Multiple Insights into the Reproductive Game of a Male and a Female Harbour Porpoises: How to Become Mature
Abstract
A male and a female harbour porpoise, by-caught in the same pound net, were brought to the Fjord and Belt Centre, Kerteminde, Denmark,
in April 1997 and kept there for research purposes in a semi-natural environment. They were estimated to be 2-3 years old and immature. This offered a unique
opportunity to study the transition from puberty to reproductive maturity in terms of behaviour and physiological changes.
A combination of different methods were used: on line behavioural recordings using a behaviour study software; analyses of video
recordings, recordings of acoustic activity through click detectors, radio immunoassay titration of plasma testosterone, progesterone and estrogen,
cytological analysis on vaginal and prepucial smears, body temperature monitoring, and ultrasound imaging of genital tracts.

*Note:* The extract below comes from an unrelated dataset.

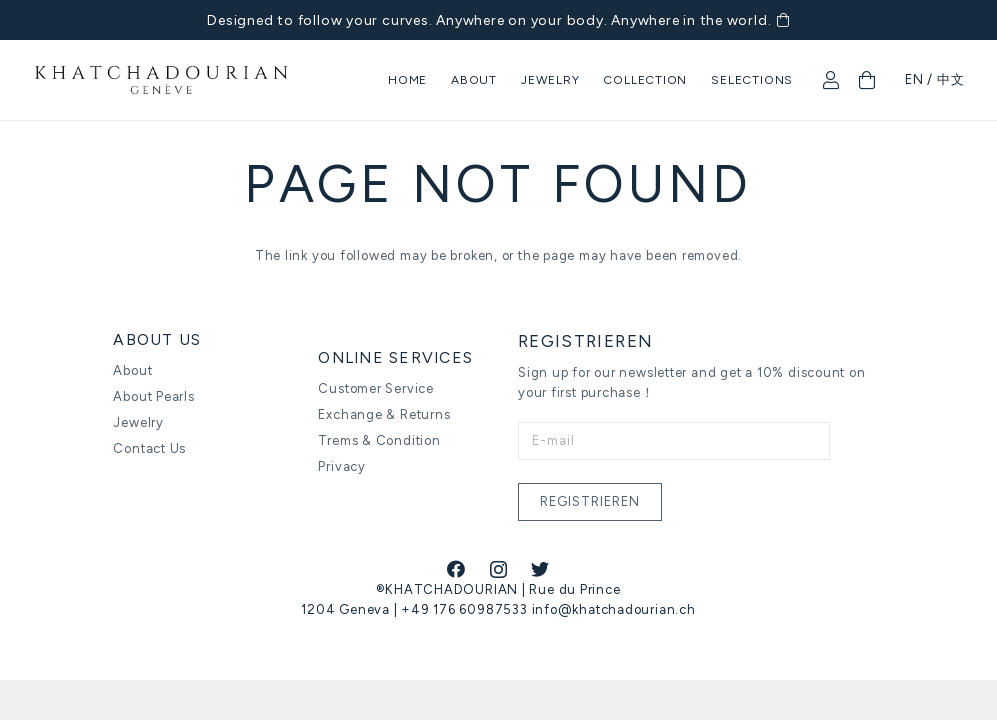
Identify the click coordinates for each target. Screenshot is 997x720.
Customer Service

With findings supporting each other, each of the techniques shed a different light on the maturation process, the appearance and
development of sexual behaviour and the relative responsiveness of the participants. Vaginal cytology revealed that intromission became successful in the
summer of 1998, although mating attempts had been ongoing since September 1997, but without resulting in a diagnosed pregnancy. The pubertal male of a
reproductively highly summer seasonal species using the first winter to "test" himself may or may not be an artefact of captivity.